“Rare Diseases” – Lacy

Being a parent of a child with a rare disease has its unique challenges. There are so many questions that you ask yourself on a daily basis.

Why does my child have this condition?
Why is he not developing like other kids?
Why are there no treatments available?
Why can’t I do more to help him?

These questions change all the time, but the really frustrating part is that the answers do as well.

A rare disease is defined, in the US, as any disease having fewer than 200,000 patients. There are currently about 7,000 known rare diseases. 95% of these have no treatment. The lack of information about the conditions makes it difficult to get a diagnosis or figure out a treatment plan. The average age for a person to receive a rare disease diagnosis is seven. This means an average of seven years of living with symptoms that are not explained. Even when a diagnosis is made, there are limited treatment options. This is because there are usually a small number of physicians that have knowledge about the disease, and there is a general lack of information on how to treat it. Working with insurance companies and finding financial assistance can also be troublesome for those living with a rare disease. All of this can lead to feelings of isolation and frustration for patients and their families

Jacob has been delayed in development for a long time. We started therapy but had no idea he would end up diagnosed with a rare disease. It wasn’t until he started having seizures that we finally got a diagnosis. Even that took over a year, after they started, to get the right genetic panel that confirmed he had CTD. There are times I let my thoughts get the best of me. I ask myself why I didn’t push the doctors to run the tests sooner. However, I can’t think like that. The doctors didn’t have the right information to do those tests earlier. When Jacob’s doctor got the results from the test, he still had to do a lot of research to figure out what to do. The lack of information forced him to suggest an unproven treatment plan.

I try to focus on what I can do now. I can share Jacob’s story. I can talk with other families living with CTD so that we can learn from each other’s experiences. I can share what we have gone through so that it might help another rare disease patient. I can also fill out patient registries to give doctors and researchers information as they try to find a treatment.

Fortunately for us, ACD just launched a new patient portal in March. I have filled out things like this in the past, but this one is different.

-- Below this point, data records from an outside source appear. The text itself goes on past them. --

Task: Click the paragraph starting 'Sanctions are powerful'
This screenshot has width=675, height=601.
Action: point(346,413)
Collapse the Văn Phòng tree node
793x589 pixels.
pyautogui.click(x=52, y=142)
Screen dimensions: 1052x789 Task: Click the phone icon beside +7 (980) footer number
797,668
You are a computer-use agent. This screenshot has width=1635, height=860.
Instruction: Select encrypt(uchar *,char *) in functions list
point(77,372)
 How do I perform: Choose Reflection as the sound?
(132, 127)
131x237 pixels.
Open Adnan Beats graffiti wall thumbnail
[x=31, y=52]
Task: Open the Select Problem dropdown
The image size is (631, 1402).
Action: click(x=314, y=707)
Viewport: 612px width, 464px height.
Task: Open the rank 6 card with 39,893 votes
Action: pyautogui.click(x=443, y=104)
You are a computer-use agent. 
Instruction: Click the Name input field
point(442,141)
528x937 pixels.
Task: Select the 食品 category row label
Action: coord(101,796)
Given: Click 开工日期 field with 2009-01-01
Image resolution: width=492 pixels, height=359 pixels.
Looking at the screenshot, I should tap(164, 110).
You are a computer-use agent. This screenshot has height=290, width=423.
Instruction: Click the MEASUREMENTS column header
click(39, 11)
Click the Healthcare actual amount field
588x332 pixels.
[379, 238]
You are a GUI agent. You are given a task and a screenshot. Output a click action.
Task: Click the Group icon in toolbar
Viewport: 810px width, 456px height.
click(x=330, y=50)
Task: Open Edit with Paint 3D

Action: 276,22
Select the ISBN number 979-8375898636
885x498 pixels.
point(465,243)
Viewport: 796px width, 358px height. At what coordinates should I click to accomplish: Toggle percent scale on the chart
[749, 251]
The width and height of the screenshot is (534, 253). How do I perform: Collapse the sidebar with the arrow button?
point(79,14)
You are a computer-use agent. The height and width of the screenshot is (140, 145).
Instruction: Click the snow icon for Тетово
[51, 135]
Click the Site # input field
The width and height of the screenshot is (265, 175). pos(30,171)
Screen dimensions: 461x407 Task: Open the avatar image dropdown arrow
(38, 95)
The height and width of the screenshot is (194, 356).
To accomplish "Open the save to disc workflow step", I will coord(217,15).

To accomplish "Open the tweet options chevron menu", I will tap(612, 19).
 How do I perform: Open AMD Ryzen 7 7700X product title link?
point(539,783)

It was developed by ACD with the medical board as well as patient families to target questions for our kids. I was a member of the group that developed it. Reworking the questions and adding our unique perspectives has been a rewarding experience. The information collected will be given to researchers to develop treatments for patients with CTD, AGAT, and GAMT. The initial goal was 100 patients and we have just reached that. We are working to have even more join in the near future. The more patients that sign up, the more likely ACD will attract new researchers and qualify for more grant opportunities.

Jacob is my “Why” and I want to do anything I can to help. I will also do anything for the other patients living with this rare disease. I know that by working together we can help all of these patients. If we don’t work together for the future of these patients who will? I encourage everyone to join the registry. It only takes a few minutes and will help so many people.